Le combat des salariés continue.

0
73
Le combat continue chez MBF malgré la liquidation judiciaire!

Après 83 jours de lutte par les salariés de MBF, pour préserver leur outil de travail, la décision de liquidation judiciaire du Tribunal de Commerce de Dijon a été ressentie comme un coup de poignard dans le dos, et s’est propagée comme un feu de brousse sur la ville ce mardi 22 juin 2021 en fin d’après-midi, créant ainsi trouble, consternation et virulentes colères envers cette décision grave de conséquences.
Le plus cynique fut cependant l’annonce dans la foulée, le cadavre de l’entreprise encore chaud, du déploiement d’un fonds de 50M€ par le gouvernement afin d’accompagner la recherche d’emploi des salariés ainsi licenciés et de remettre de l’ordre dans la filière fonderie française, l’entreprise san claudienne servant ainsi de «cellule d’expérience». Pourquoi n’y avoir pas pensé avant ?
En outre une cellule de reclassement va être mise en place dès cette semaine rue Bonneville.

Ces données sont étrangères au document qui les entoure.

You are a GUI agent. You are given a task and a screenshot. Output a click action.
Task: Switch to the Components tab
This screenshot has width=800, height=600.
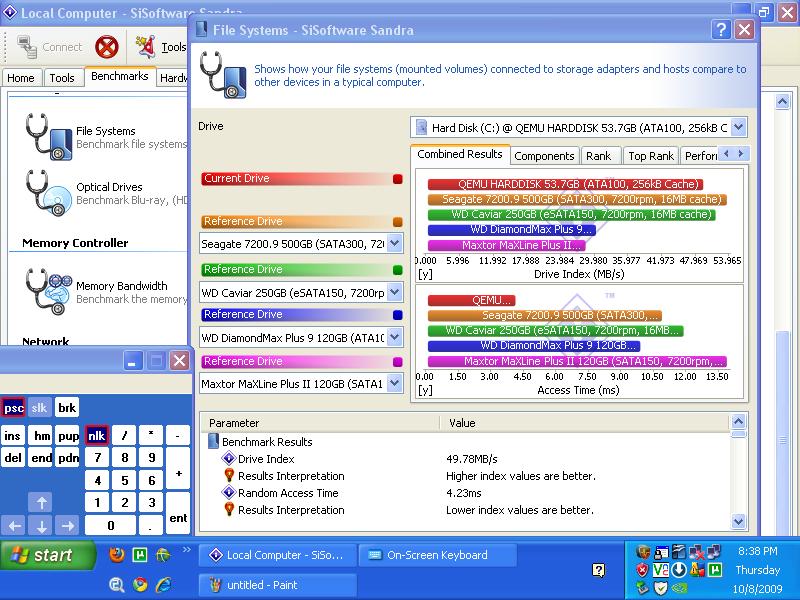[544, 156]
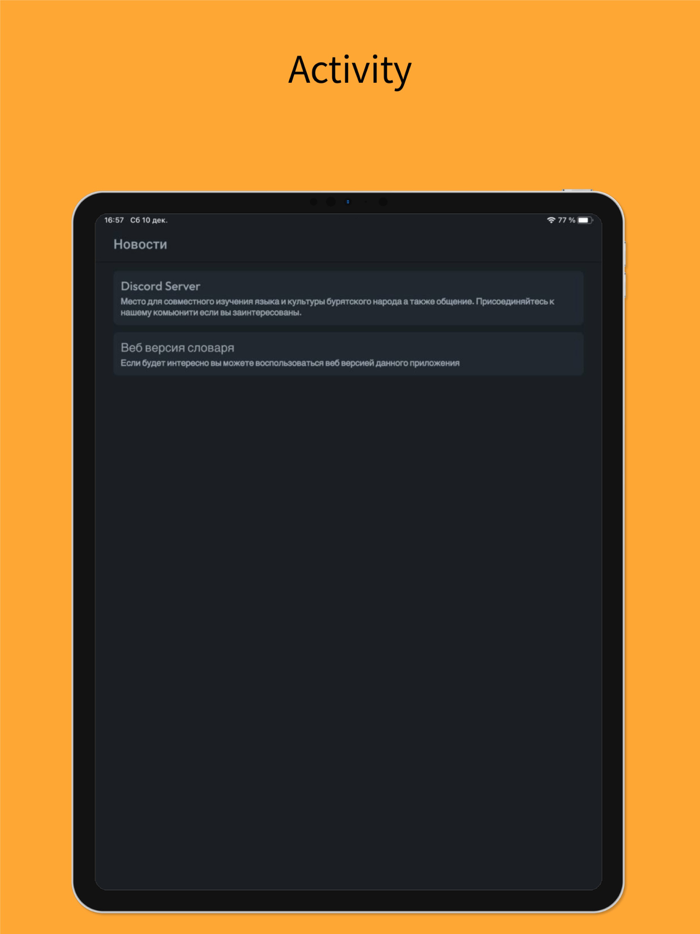700x934 pixels.
Task: Click the Activity heading above the tablet
Action: click(x=350, y=70)
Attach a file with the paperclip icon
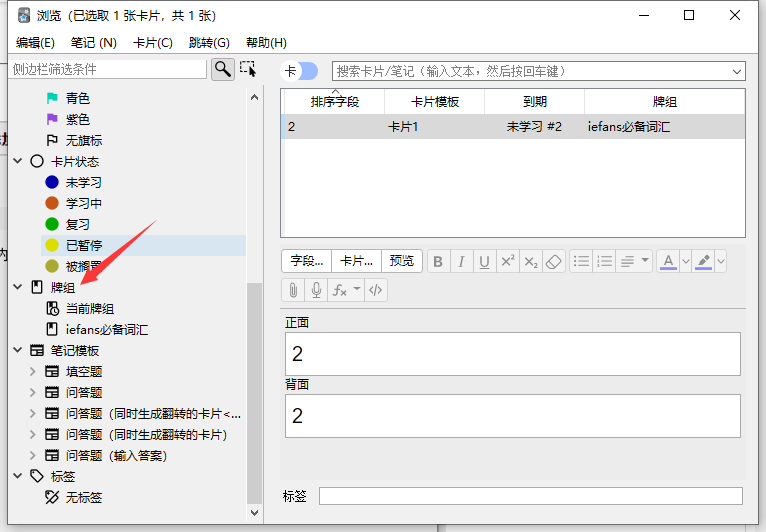This screenshot has width=766, height=532. (293, 290)
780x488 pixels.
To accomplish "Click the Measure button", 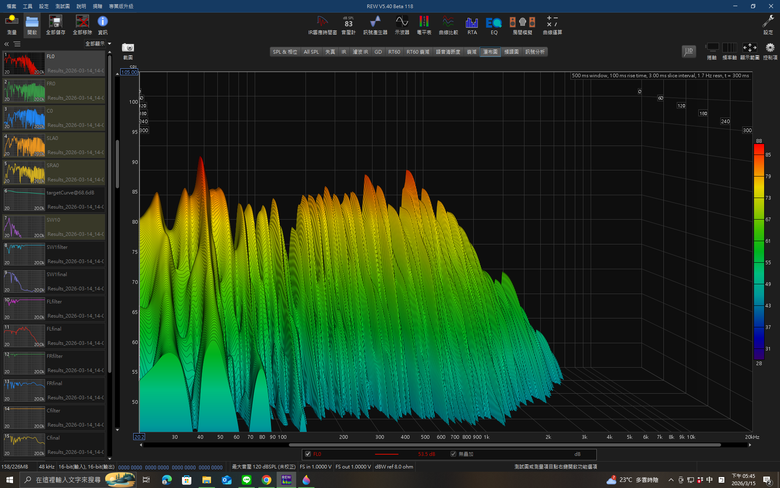I will [x=11, y=22].
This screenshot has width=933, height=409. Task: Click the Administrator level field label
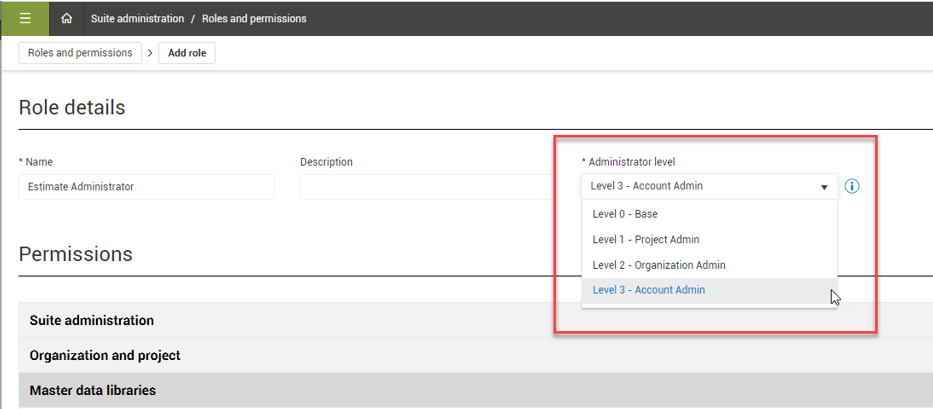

De plus dès le lendemain un commissaire-priseur venait frapper à la porte de l’entreprise pour en faire déjà l’inventaire du matériel, machines et marchandises, «les vautours arrivent…» a-t-on pu entendre dire.
Il a été gentiment renvoyé à ses chères études par les salariés présents. Et ces derniers de réagir «Nous ne voulons pas de sous pour l’instant, mais du boulot».

Résistances…

Devant ce gâchis «les  MBF» se considérant toujours chez eux, et veillant au grain dans leur usine san claudienne envisagent diverses actions réelles ou plus symboliques, dont par exemple un dépôt de plainte contre l’Etat ou le gouvernement lui-même «pour non-assistance à personne en danger» et contre les anciens dirigeants de l’entreprise.
Une pétition de soutien a été mise en ligne. L’idée de monter une société coopérative et participative (Scop) est également toujours dans les esprits des plus déterminés. A cet effet la Région Bourgogne Franche-Comté était prête à entrer au capital, mais il faudrait un minimum de salariés intéressés… Cela rappellerait ainsi l’esprit coopératif, solidaire et résistant  des «Anciens coopérateurs du Jura», sous l’impulsion dès 1896 de Henri Ponard.